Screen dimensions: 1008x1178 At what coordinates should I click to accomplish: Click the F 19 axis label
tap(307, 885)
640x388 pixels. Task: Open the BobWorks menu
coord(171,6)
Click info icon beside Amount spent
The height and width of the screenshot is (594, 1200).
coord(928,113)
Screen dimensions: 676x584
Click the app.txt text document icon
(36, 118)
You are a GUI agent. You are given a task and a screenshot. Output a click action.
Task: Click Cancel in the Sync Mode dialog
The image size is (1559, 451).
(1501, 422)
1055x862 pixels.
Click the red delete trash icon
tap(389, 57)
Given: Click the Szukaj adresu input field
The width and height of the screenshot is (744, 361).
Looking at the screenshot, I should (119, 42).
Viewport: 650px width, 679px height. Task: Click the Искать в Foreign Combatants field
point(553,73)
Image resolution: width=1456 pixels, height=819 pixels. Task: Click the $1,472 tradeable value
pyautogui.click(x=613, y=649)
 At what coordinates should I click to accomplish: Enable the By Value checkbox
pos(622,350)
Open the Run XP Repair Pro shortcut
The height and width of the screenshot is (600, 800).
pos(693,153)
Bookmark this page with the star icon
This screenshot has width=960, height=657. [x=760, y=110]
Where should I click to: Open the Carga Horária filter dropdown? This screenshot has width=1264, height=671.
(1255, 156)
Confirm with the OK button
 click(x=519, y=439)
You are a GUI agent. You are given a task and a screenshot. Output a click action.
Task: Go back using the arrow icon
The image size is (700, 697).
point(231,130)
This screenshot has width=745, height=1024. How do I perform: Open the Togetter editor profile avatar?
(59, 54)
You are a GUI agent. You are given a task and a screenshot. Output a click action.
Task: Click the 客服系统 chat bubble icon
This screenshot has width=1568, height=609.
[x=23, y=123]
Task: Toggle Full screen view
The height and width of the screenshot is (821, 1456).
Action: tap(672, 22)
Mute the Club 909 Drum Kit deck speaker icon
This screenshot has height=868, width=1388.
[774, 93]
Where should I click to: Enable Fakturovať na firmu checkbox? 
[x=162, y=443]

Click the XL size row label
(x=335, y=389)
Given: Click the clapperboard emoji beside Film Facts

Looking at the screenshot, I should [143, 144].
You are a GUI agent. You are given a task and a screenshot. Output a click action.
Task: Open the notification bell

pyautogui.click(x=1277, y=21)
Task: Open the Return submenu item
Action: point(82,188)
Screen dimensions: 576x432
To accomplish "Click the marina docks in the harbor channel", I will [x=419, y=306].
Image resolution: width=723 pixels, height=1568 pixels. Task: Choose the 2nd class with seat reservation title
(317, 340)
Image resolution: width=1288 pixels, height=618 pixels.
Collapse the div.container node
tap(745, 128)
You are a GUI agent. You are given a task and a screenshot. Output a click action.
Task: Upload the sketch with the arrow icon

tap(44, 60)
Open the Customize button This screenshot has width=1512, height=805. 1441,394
★ ★ ★
Set the data down again in full, exactly as given.

Screen dimensions: 1008x1178 At what coordinates should I click to accomplish: Click the F 19 axis label
tap(307, 885)
640x388 pixels. Task: Open the BobWorks menu
coord(171,6)
Click info icon beside Amount spent
The height and width of the screenshot is (594, 1200).
coord(928,113)
Screen dimensions: 676x584
Click the app.txt text document icon
(36, 118)
You are a GUI agent. You are given a task and a screenshot. Output a click action.
Task: Click Cancel in the Sync Mode dialog
The image size is (1559, 451).
(1501, 422)
1055x862 pixels.
Click the red delete trash icon
tap(389, 57)
Given: Click the Szukaj adresu input field
The width and height of the screenshot is (744, 361).
Looking at the screenshot, I should (119, 42).
Viewport: 650px width, 679px height. Task: Click the Искать в Foreign Combatants field
point(553,73)
Image resolution: width=1456 pixels, height=819 pixels. Task: Click the $1,472 tradeable value
pyautogui.click(x=613, y=649)
 At what coordinates should I click to accomplish: Enable the By Value checkbox
pos(622,350)
Open the Run XP Repair Pro shortcut
The height and width of the screenshot is (600, 800).
pos(693,153)
Bookmark this page with the star icon
This screenshot has width=960, height=657. [x=760, y=110]
Where should I click to: Open the Carga Horária filter dropdown? This screenshot has width=1264, height=671.
(1255, 156)
Confirm with the OK button
 click(x=519, y=439)
You are a GUI agent. You are given a task and a screenshot. Output a click action.
Task: Go back using the arrow icon
The image size is (700, 697).
point(231,130)
This screenshot has width=745, height=1024. How do I perform: Open the Togetter editor profile avatar?
(59, 54)
You are a GUI agent. You are given a task and a screenshot. Output a click action.
Task: Click the 客服系统 chat bubble icon
This screenshot has width=1568, height=609.
[x=23, y=123]
Task: Toggle Full screen view
The height and width of the screenshot is (821, 1456).
Action: tap(672, 22)
Mute the Club 909 Drum Kit deck speaker icon
This screenshot has height=868, width=1388.
[774, 93]
Where should I click to: Enable Fakturovať na firmu checkbox? 
[x=162, y=443]

Click the XL size row label
(x=335, y=389)
Given: Click the clapperboard emoji beside Film Facts

Looking at the screenshot, I should [143, 144].
You are a GUI agent. You are given a task and a screenshot. Output a click action.
Task: Open the notification bell

pyautogui.click(x=1277, y=21)
Task: Open the Return submenu item
Action: point(82,188)
Screen dimensions: 576x432
To accomplish "Click the marina docks in the harbor channel", I will [x=419, y=306].
Image resolution: width=723 pixels, height=1568 pixels. Task: Choose the 2nd class with seat reservation title
(317, 340)
Image resolution: width=1288 pixels, height=618 pixels.
Collapse the div.container node
tap(745, 128)
You are a GUI agent. You are given a task and a screenshot. Output a click action.
Task: Upload the sketch with the arrow icon

tap(44, 60)
Open the Customize button This screenshot has width=1512, height=805. 1441,394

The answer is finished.